▶ [Goal of the exercise]
Please reproduce, word for word, the lines starting at the one containing "Select the PANEL DE CONTROL label" and ending with the one containing "pyautogui.click(x=674, y=551)".

▶ [Provided entries]
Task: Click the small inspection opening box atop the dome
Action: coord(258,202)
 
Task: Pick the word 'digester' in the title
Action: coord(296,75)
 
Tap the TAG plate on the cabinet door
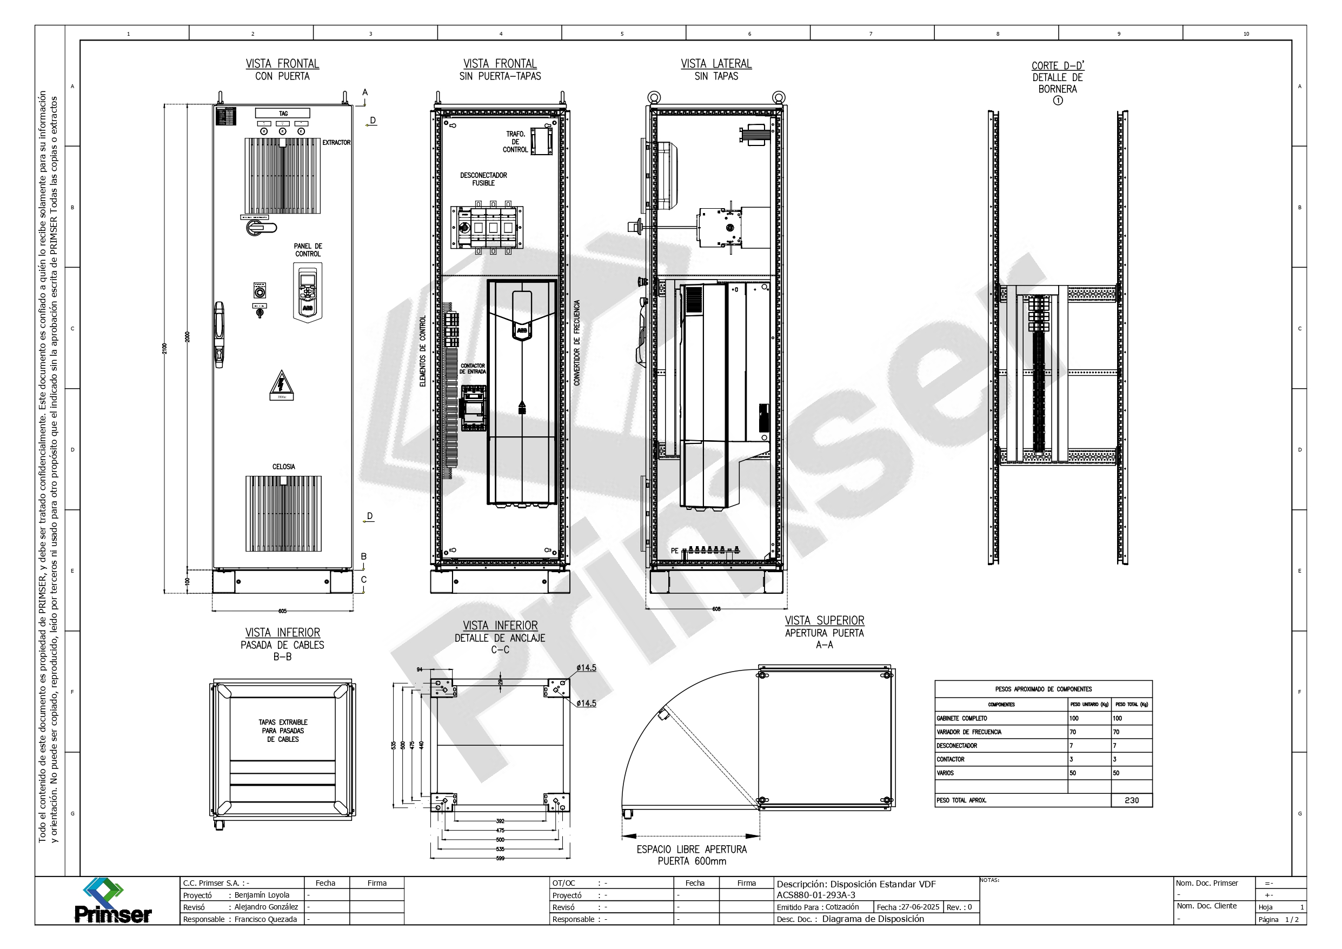pyautogui.click(x=283, y=114)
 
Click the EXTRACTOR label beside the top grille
pyautogui.click(x=336, y=143)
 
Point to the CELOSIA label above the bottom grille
pyautogui.click(x=283, y=467)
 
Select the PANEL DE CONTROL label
pyautogui.click(x=308, y=250)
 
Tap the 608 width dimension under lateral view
pyautogui.click(x=716, y=609)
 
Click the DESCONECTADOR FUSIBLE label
pyautogui.click(x=483, y=179)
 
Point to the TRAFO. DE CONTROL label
pyautogui.click(x=515, y=142)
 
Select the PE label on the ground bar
pyautogui.click(x=674, y=551)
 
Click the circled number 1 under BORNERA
pyautogui.click(x=1058, y=101)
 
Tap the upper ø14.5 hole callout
pyautogui.click(x=586, y=668)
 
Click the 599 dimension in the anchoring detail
pyautogui.click(x=500, y=858)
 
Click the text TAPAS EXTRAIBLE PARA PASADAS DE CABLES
pyautogui.click(x=283, y=731)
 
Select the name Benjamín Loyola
pyautogui.click(x=262, y=895)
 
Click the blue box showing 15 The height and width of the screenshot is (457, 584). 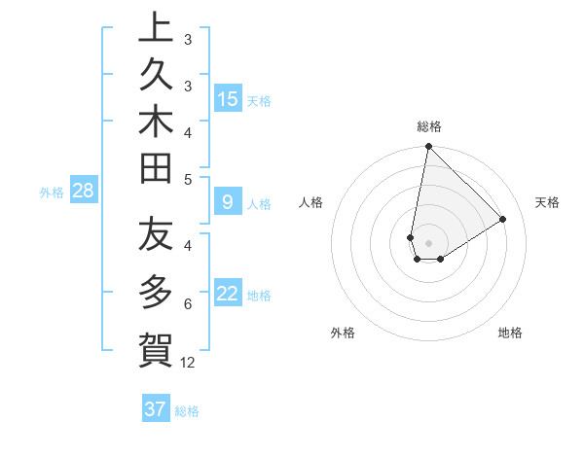click(228, 99)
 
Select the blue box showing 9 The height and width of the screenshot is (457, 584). click(228, 202)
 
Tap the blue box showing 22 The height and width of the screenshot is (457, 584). click(228, 294)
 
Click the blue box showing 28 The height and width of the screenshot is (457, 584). click(83, 191)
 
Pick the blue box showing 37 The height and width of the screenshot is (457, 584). click(155, 409)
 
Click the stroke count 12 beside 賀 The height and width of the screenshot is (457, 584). click(188, 363)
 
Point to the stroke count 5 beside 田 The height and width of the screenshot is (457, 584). click(188, 179)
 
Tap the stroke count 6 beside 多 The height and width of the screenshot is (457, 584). click(188, 304)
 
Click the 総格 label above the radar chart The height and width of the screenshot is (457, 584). click(429, 126)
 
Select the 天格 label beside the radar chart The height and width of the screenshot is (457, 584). click(548, 202)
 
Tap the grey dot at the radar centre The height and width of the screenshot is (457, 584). click(428, 243)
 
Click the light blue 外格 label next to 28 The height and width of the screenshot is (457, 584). click(52, 193)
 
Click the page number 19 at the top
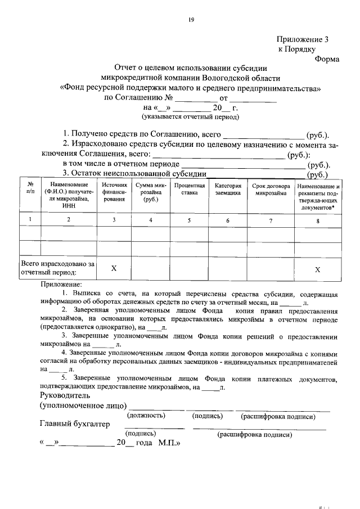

▶ [Completed task]
Select the PANEL DE CONTROL label
pyautogui.click(x=308, y=250)
 
Tap the 608 width dimension under lateral view
pyautogui.click(x=716, y=609)
 
Click the DESCONECTADOR FUSIBLE label
pyautogui.click(x=483, y=179)
 
Point to the TRAFO. DE CONTROL label
pyautogui.click(x=515, y=142)
 
Select the PE label on the ground bar
pyautogui.click(x=674, y=551)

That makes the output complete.